De vermenging van ontwikkelingsdoelen met veiligheid, en de voortgaande wapenhandel, gaan in toenemende mate ten koste van ontwikkelingssamenwerking, concludeert Stop Wapenhandel in het vandaag verschenen rapport ‘Wapens ondermijnen het ontwikkelingsbeleid‘. Het versterken van veiligheidsinfrastructuur in derde landen is een apart doel geworden, ten koste van meer ’traditionele’ ontwikkelingsdoelen, zonder dat duidelijk is hoe het bijdraagt aan ontwikkeling en met weinig oog voor negatieve gevolgen en risico’s. Diverse vormen van militarisering, waaronder de vermenging van militair optreden en ontwikkelingswerk, alsmede het exporteren van wapens naar ontwikkelingslanden, staan ontwikkeling in de weg.

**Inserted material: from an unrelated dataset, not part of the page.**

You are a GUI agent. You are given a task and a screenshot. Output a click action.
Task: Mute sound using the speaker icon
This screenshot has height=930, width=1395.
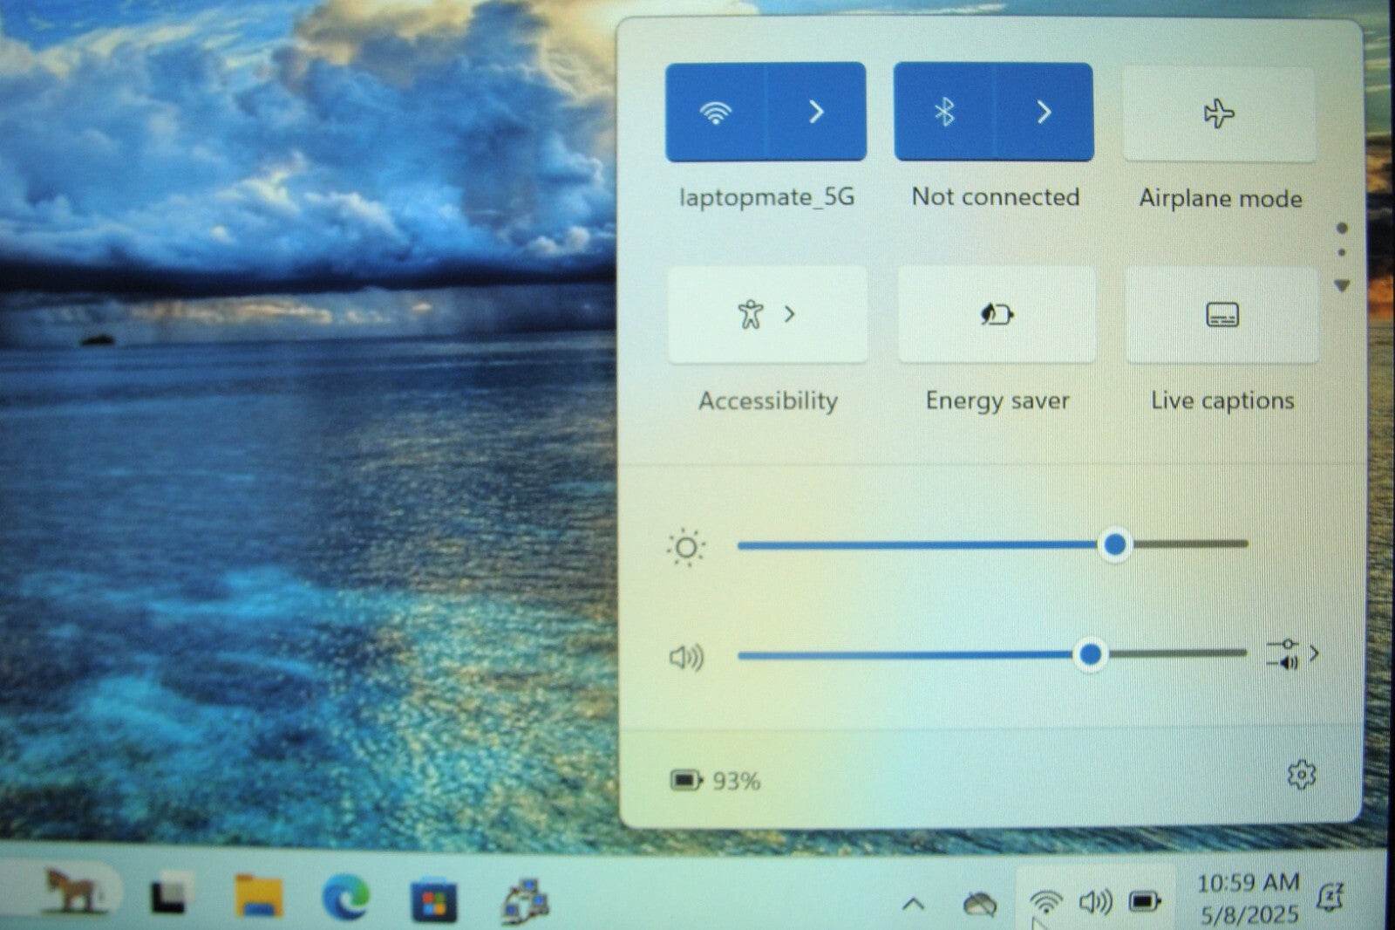[685, 657]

Komende donderdag debatteert de Vaste Kamercommissie voor Buitenlandse Handel en Ontwikkelingssamenwerking over de Nederlandse inzet voor het EU-beleid voor ontwikkelingssamenwerking. De Kamercommissie zou die gelegenheid aan moeten grijpen minister Kaag de boodschap mee te geven een halt toe te roepen aan de militarisering van dit beleid. Met name migratiebeperking (grensbewaking) en het versterken van de veiligheidssector zijn steeds belangrijkere onderdelen geworden van wat de EU als ontwikkelingssamenwerking presenteert. Daarbij wordt de reikwijdte van het containerbegrip ‘veiligheid’ steeds verder opgerekt, waardoor ook militaire uitgaven hier onder komen te vallen. Net als op nationaal niveau is het behartigen van het Europees eigenbelang de grote aanjager van deze ontwikkelingen.

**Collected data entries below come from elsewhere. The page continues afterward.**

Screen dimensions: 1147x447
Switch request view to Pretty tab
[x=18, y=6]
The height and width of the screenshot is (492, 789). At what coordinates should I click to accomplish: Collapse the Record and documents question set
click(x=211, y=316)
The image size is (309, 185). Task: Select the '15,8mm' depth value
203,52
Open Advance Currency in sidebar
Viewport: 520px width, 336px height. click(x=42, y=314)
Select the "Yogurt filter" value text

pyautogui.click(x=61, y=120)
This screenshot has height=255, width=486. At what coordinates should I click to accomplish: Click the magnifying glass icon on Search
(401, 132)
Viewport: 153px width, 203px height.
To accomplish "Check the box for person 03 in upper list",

Een deel van het Nederlandse ontwikkelingssamenwerkingsbudget wordt uitgegeven voor de opbouw van krijgsmachten en security-instellingen in ontwikkelingslanden, zoals de G5 Sahel-troepenmacht van Burkina Faso, Mali, Mauritanië, Niger en Tsjaad. De betreffende landen zijn alle terug te vinden in de onderste regionen van de Human Development Index, en scoren ook slecht op het gebied van mensenrechten en democratie. De recent verruiming van internationale ontwikkelingssamenwerkingsafspraken, waar de Nederlandse regering al langer voor pleitte, dreigt een glijdende schaal in te zetten, waarbij dit soort uitgaven voor militaire en veiligheidszaken steeds makkelijker onder ontwikkelingsuitgaven worden geschoven.
Veel van zulk (veranderend) beleid gaat uit van de premisse dat veiligheid aan ontwikkeling vooraf gaat. Dit is een gevaarlijke redenering, omdat militarisering van landen ontwikkeling juist vaak ondermijnt. Het gaat naast het met ontwikkelingsgeld financieren van deze trends en het vermengen van ontwikkelingswerk en militair optreden ook om het faciliteren van wapenexporten naar ontwikkelingslanden. Als het om autoritaire regimes gaat, waarvan de repressieve capaciteiten door dergelijk beleid versterkt worden, gelden de ontwikkelingondermijnende gevolgen des te meer.